If these volunteers were necessary during times of peace, they have proved even more necessary during times of conflict. Suddenly, they found themselves dealing with issues much more serious than before: homelessness; loss of livelihood, violence and fear.
Nada, an Iraqi refugee who had worked for five years as a volunteer, explained to me how deteriorating security had forced her and others to adjust how they work. “The security situation became worse. Before we would go out even at midnight to attend a situation,” she said.

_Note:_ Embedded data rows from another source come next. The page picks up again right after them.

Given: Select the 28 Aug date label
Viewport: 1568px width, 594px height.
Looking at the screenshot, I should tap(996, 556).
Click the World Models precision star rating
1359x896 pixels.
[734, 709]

“Now there are many restrictions. There are many checkpoints to pass. Now we cannot be as spontaneous as before. We cannot go out after 5pm. Even the sick people we have to take to the hospital, we cannot do it any time, but only in the morning. It means that we now have to start our work earlier to finish earlier.”
We had to become more assertive and strong, since we realised they simply cannot afford to fall apart, as many people depended on us. Shaza, refugee volunteer
Since the beginning of the conflict, many Iraqi refugees are known to have returned to Iraq, despite the fact the situation there is certainly not getting better. Many of them are acutely aware of that, but feel they have no choice.
However, the consequences of these exceptional times and the exceptional conditions in which refugee volunteers are working, are not all bleak. The situation has forced the remaining refugee volunteers to better organise themselves. In the words of Shaza: “We had to become more assertive and strong, since we realised they simply cannot afford to fall apart, as many people depended on us”.
Her words forced me into a deep reflection. Frankly I wondered whether, in their shoes, I would find the strength to serve others if my own life were falling apart. Leaving the meeting I felt a sense of privilege at having met these volunteers, the unsung heroes of this conflict.
Reem Alsalem is based at UNHCR in Beirut. All names have been changed to protect the identity of the refugees.